The arrival of the date of The Merge stage for the Ethereum network is fuelling many questions and speculations. Indeed, the long-awaited Ethereum merge has finally begun, with Ethereum clients releasing updates in preparation for the September 15.
On the one hand, with opposing camps on the adoption of a fork, whose main choice comes down to whether or not to feed the current miners.
On the other hand, flaws are increasing as Go Ethereum and Nethermind have found errors in their Mainnet Geth v1.10.22 (Promavess) and v1.14.0 updates, respectively.
Bugs in their Mainnet Merge updates
Ethereum customers have begun deploying Mainnet Merge releases that configure Bellatrix, Paris, and Merge upgrades.
However, Go Ethereum and Nethermind have found bugs in their updates. In an August 23 tweet, Ethereum developer Péter Szilágyi announced a regression bug in Geth (Promavess) version 1.10.22. This is one of the pull requests (PRs) that the team has merged to the new online storage model or pruner.
“Aaand our latest release is borked. Geth 1.10.22 contains a regression that causes the sorting/status to go bad. This is most likely one of the PRs we merged to the new inline storage / pruner model. We are trying to find and fix the problem.”
No date change
Ethereum developers are pushing for the merge to be triggered on September 15 before the 587500000000000000000000000 deadline. Plans for the Bellatrix and Paris updates are also underway.
These errors are unlikely to impact the Ethereum mainnet merge with the Beacon chain on the scheduled September 15 date. Users may also switch to minority runtime clients. In addition, there are other execution clients to help prepare for the Mainnet merger.
So far, several Ethereum clients have released the required Mainnet updates. These include Besu v22.7.1, Geth v1.10.22, Nethermind v1.14.0, Erigon v2022.08.02-alpha, Lighthouse v3.0.0, Teku v22.8.1 and Prysm 3.0.0.
Will Ethereum become centralized?
The crypto community is concerned that Ethereum will become more centralized after Merge due to the emergence of new players called Builders.
Builders will compile transactions into blocks after the upcoming The Merge upgrade in September, which they will then pass on to validators. The sequence of blocks that make up the blockchain will still be approved by the validators.
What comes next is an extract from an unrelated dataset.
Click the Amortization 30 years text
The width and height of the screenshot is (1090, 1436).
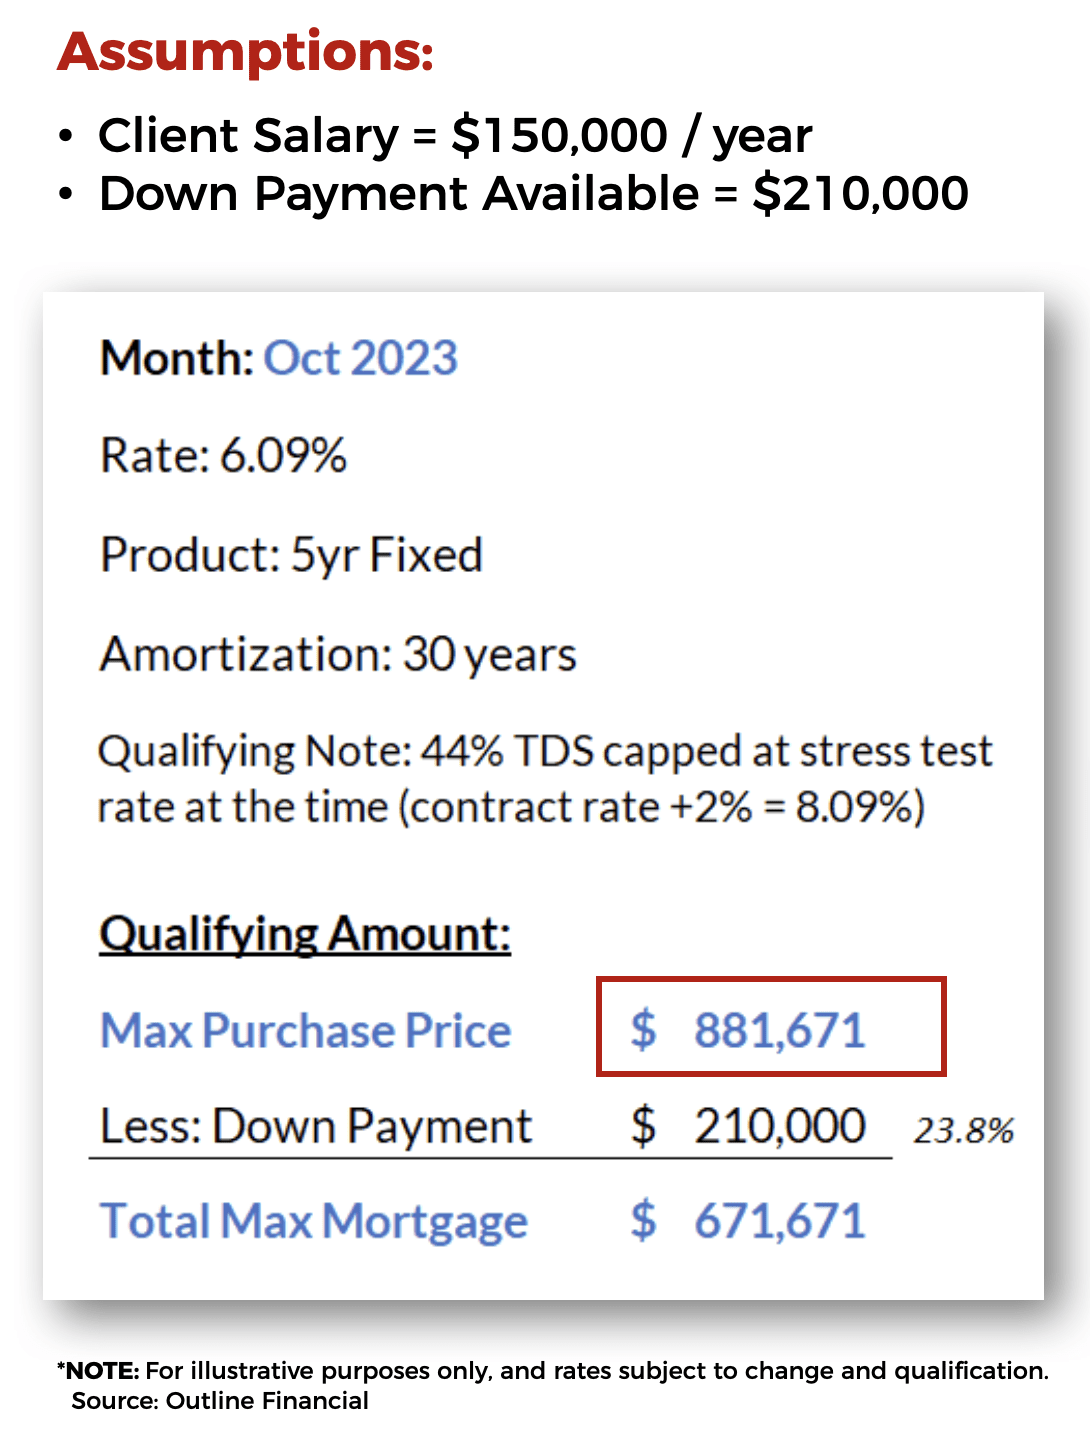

This tweak, which is a component of the MEV-Boost software upgrade, could, at least initially, make Ethereum more centralized. Only a small number of participants have committed to acting as Builders, despite the fact that there are now more than 416,000 validators lined up to validate transactions.
If there aren’t enough Builders, they could filter transactions, which could impact some users.
Because of their influence over validators, Builders could potentially charge exorbitant fees; paradoxically to the improvements The Merge is supposed to bring.
Leading Ethereum developers have stated that they are closely monitoring the issue of centralized staking on Ethereum. They will react immediately to any changes that favor centralization.
According to them, users can be reassured that there will be no conceivable centralization after the Merge.